Find today’s 1562 word story here: http://eldritchpress.org/ac/jr/012.htm
It seems like young Chekhov went to the bird market in Trubnoy Square with a pen and paper, and wrote down his observations. There is no plot, just meandering conversations from bird, fish, and rabbit sellers and buyers to a footman trying to hock a lapdog for his bankrupt mistress. There is a line that recalls the mentality of story #5, “A Classical Student.” When a postal work tells of a story of different species trained to eat from the same bowl and not kill each other, he is told “An animal is like a man. A man’s made wiser by beating, and it’s the same with a beast.” Yes, forget education, beatings make you wiser!
Chekhov doesn’t seem to take much of a stand on anything, just a snapshot of a day on the square, “that little bit of Moscow where animals are so tenderly loved, and where they are so tortured…” Enjoyable reporting of people and animals, but not memorable.
I would like to think Chekhov was trying to make a forgettable walk through Trubnoy square memorable through his own observations.
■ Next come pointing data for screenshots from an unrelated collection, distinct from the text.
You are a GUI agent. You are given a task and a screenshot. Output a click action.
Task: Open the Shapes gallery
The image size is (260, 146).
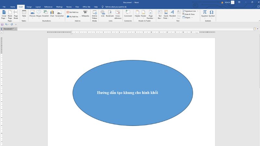(39, 13)
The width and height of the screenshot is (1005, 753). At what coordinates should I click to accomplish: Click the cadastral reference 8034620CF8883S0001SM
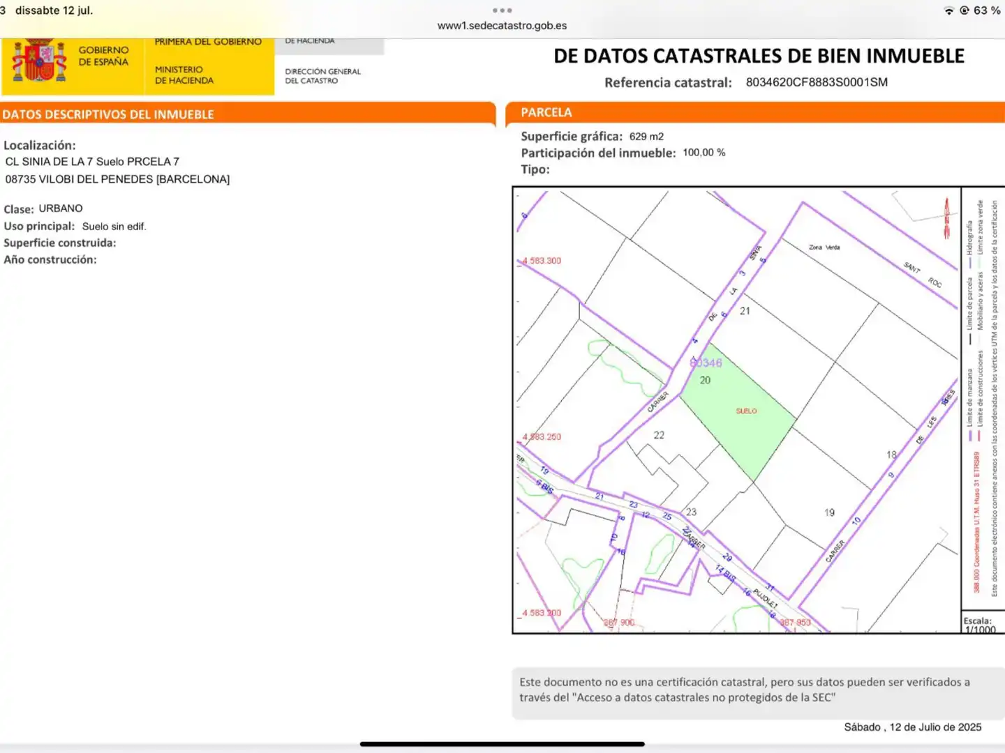817,82
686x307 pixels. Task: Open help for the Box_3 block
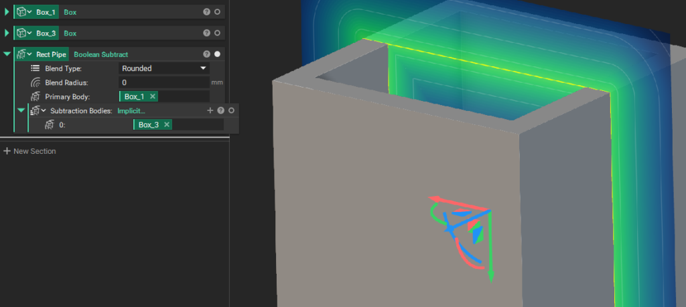[206, 33]
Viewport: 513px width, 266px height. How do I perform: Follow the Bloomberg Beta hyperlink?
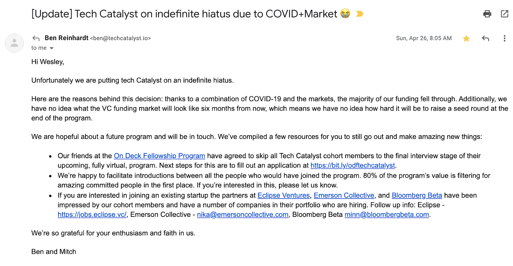tap(417, 195)
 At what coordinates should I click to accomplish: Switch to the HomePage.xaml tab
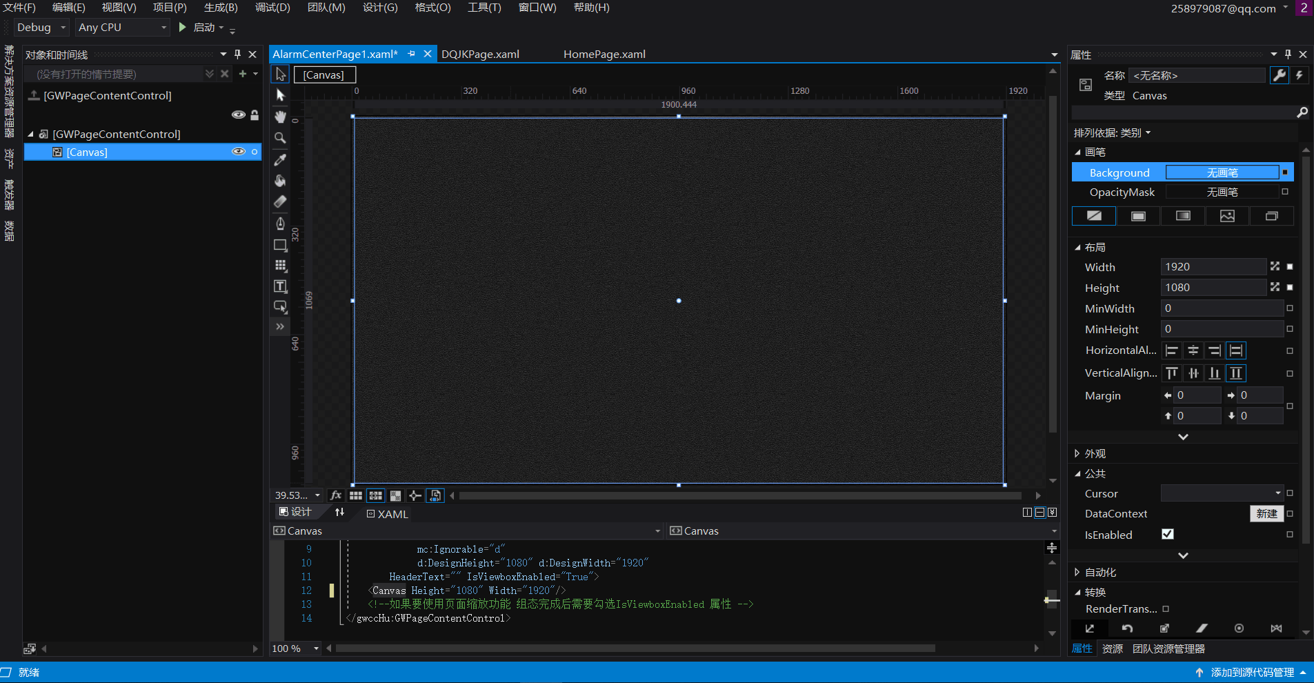coord(604,55)
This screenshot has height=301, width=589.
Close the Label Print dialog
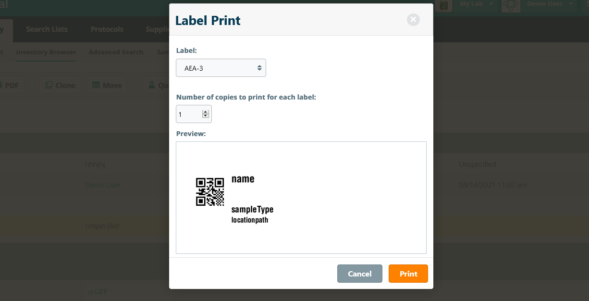[x=413, y=20]
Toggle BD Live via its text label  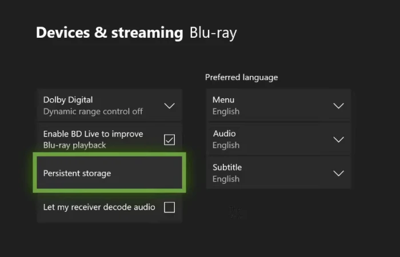click(x=93, y=139)
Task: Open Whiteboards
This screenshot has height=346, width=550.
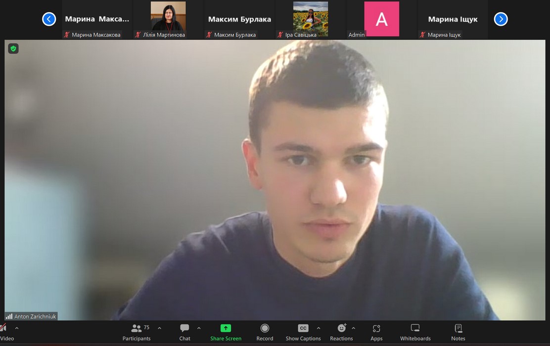Action: coord(415,332)
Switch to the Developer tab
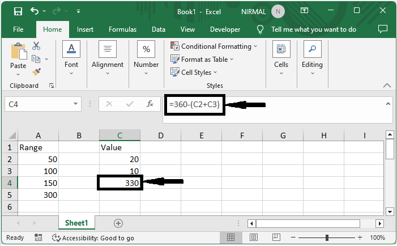 coord(225,29)
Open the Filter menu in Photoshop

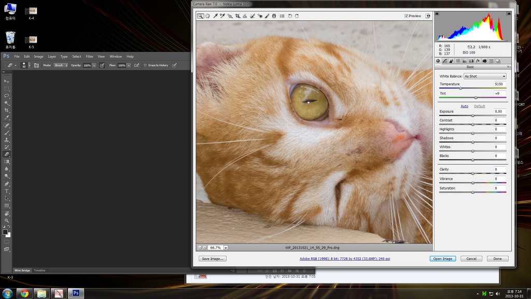coord(90,57)
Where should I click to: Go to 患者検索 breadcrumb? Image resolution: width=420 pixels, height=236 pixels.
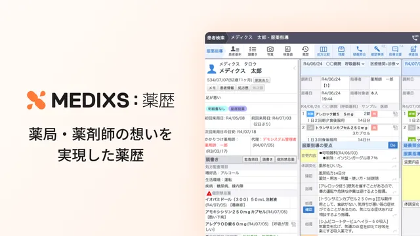(x=216, y=38)
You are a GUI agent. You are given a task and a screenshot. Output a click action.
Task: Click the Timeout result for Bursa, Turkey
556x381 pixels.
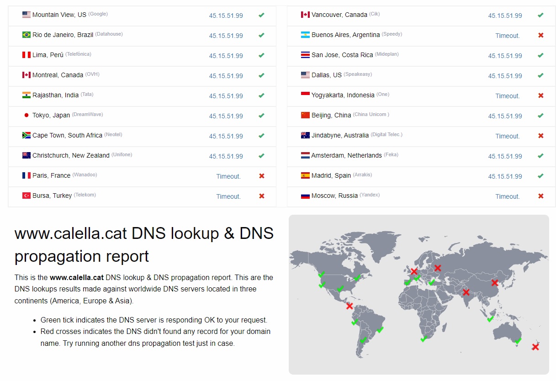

The story bounces between the bustling coats and fur caps who are busy selling lives unbeknownst to the casual passerby on the nearby boulevard. I was struck with how Chekhov’s descriptions of the various animals seemed to place them in a hierarchy analogous to a caste system of human design. After all, “an animal is like a man” even if the modern reader disagrees with the prescription for a beating to make us wise. The birds in particular each have value according to their verbosity, plumage, or personality. The lowest of the animals are the fish but we are told they “have a strong hold on life” despite living in a “veritable little hell.” The prospective buyers mingle with the biologic diversity like gods, capable of passing judgement by haggling for a better price. Indeed the passerby should take notice of exactly what they are buying and selling at Trubnoy square.